The task: Could you print the lines below word for word, starting with the line that contains "You are a computer-use" and going on through the last of the items, leaving out the pictures?

Data supplied:
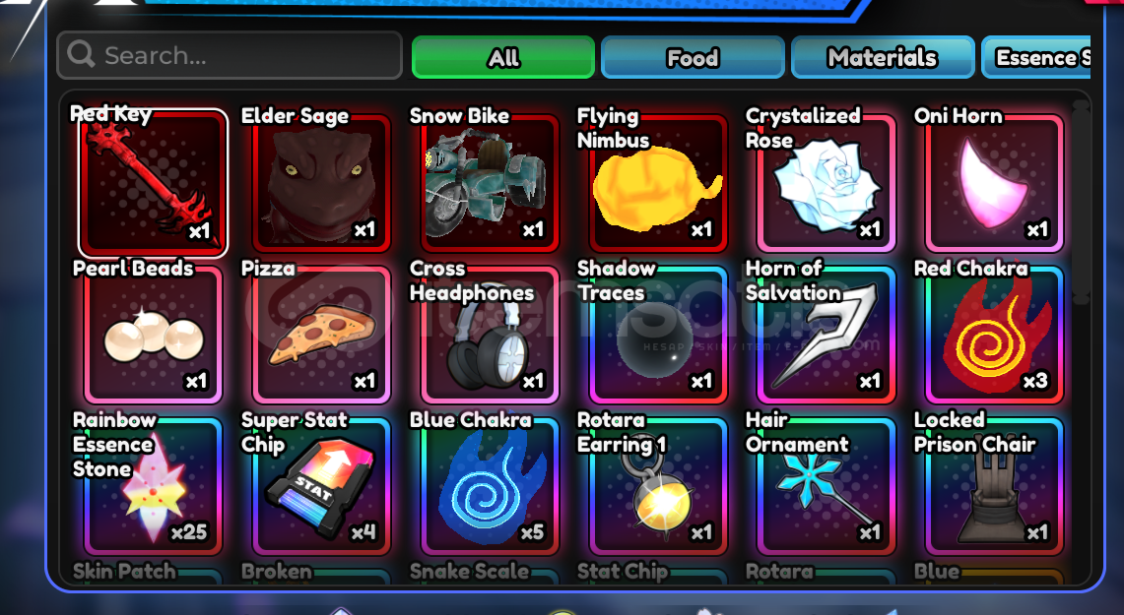Click the inventory vertical scrollbar

coord(1081,203)
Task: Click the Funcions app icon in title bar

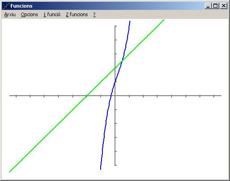Action: (6, 6)
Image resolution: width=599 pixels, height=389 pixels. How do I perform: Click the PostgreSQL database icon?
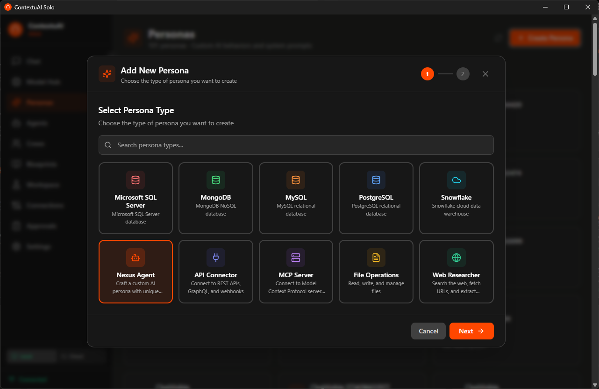click(376, 180)
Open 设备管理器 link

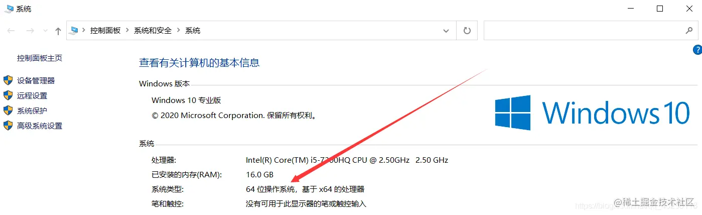point(36,80)
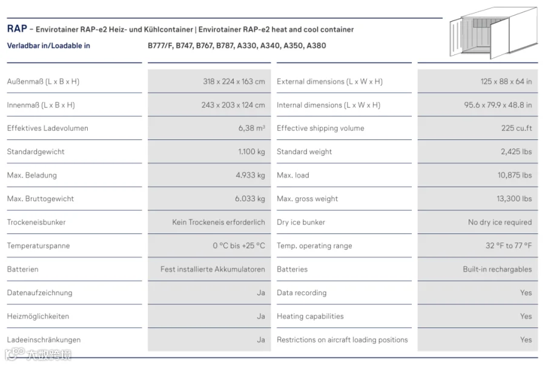Select the 'No dry ice required' text
This screenshot has height=365, width=545.
pos(500,222)
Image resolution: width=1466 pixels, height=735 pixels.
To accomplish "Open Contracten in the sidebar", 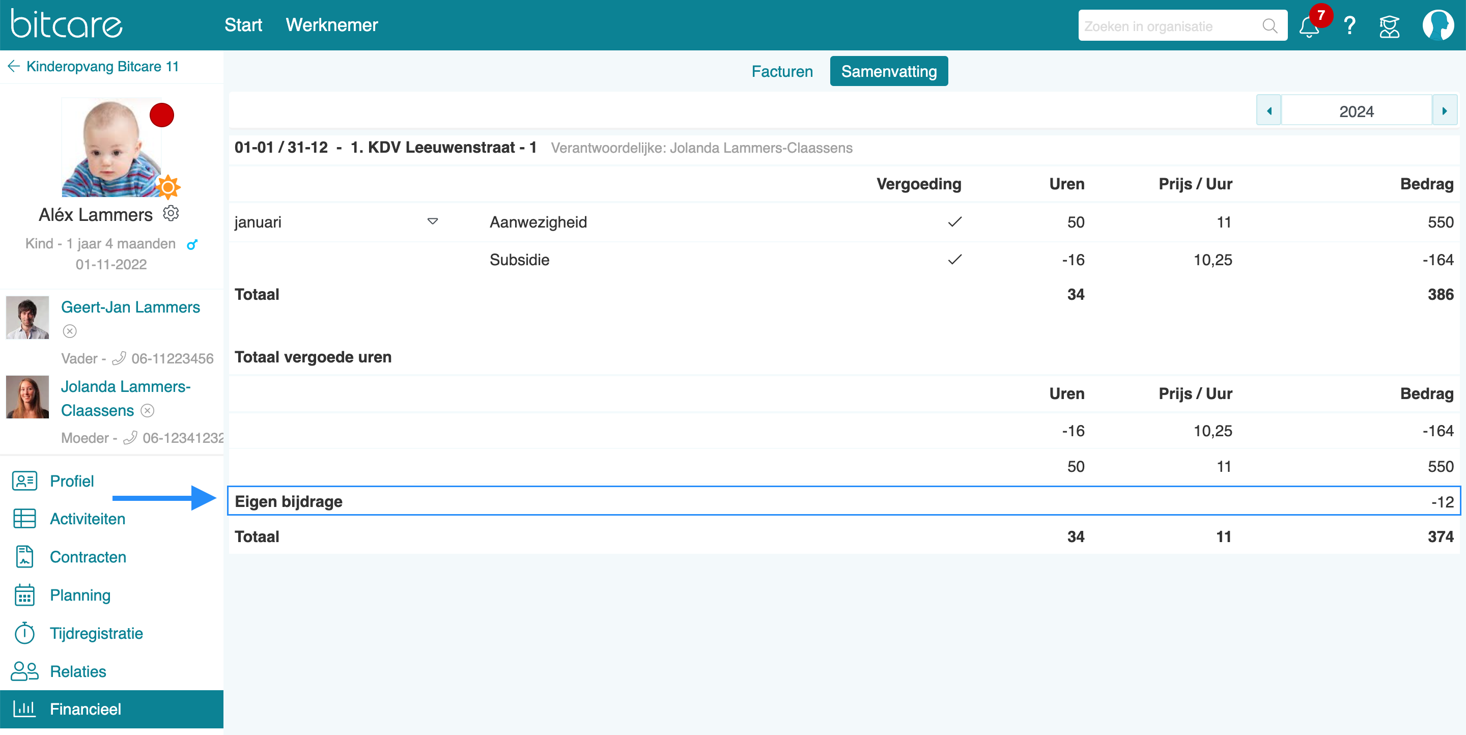I will pyautogui.click(x=88, y=557).
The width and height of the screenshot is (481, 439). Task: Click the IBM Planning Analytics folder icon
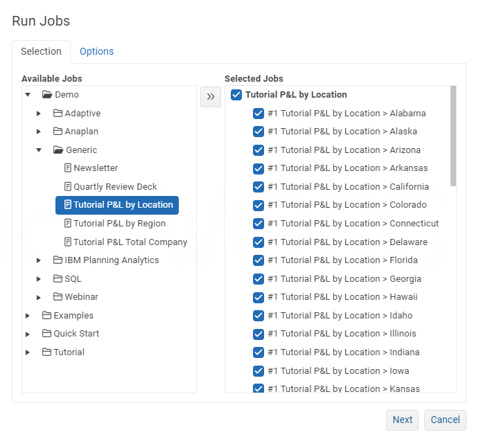pyautogui.click(x=58, y=260)
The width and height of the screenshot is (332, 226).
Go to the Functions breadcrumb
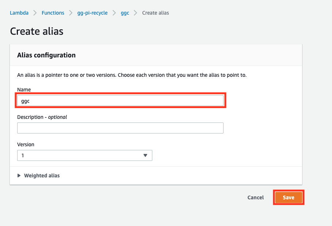(53, 13)
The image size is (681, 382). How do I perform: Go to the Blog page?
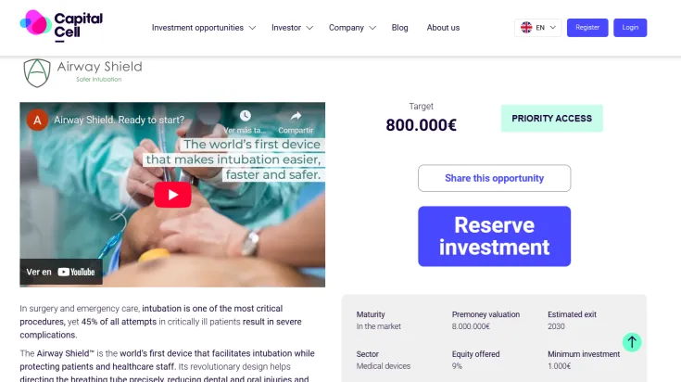(399, 28)
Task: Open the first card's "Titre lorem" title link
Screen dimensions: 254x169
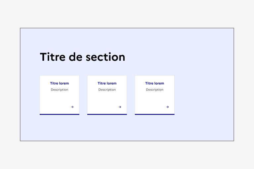Action: (x=60, y=84)
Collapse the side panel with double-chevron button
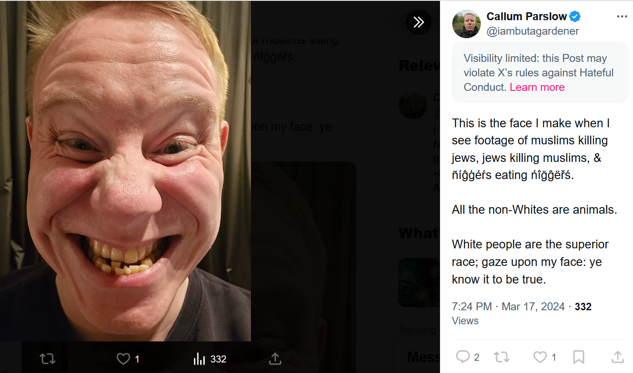This screenshot has width=633, height=373. pos(418,22)
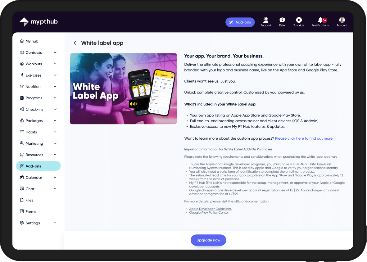
Task: Expand the Contacts menu chevron
Action: pos(55,52)
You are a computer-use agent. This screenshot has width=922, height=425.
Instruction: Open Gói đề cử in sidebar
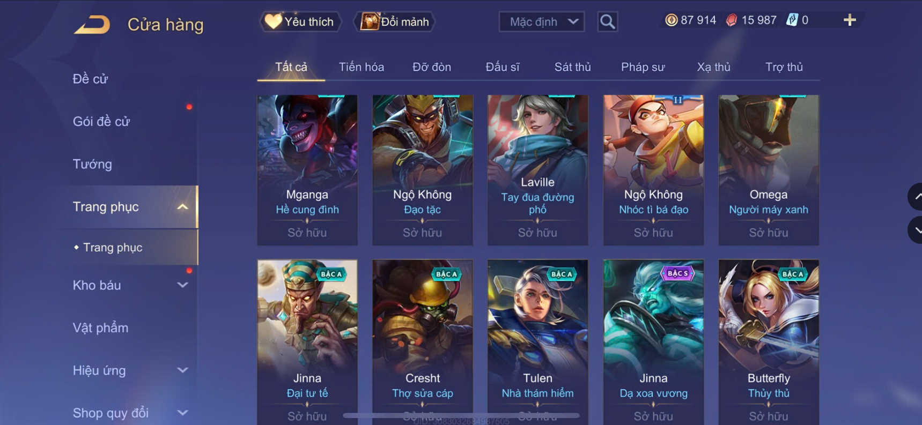(x=101, y=121)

The completed task:
You are a computer-use agent. This screenshot has width=922, height=425.
Instruction: Open Gói đề cử in sidebar
(x=101, y=121)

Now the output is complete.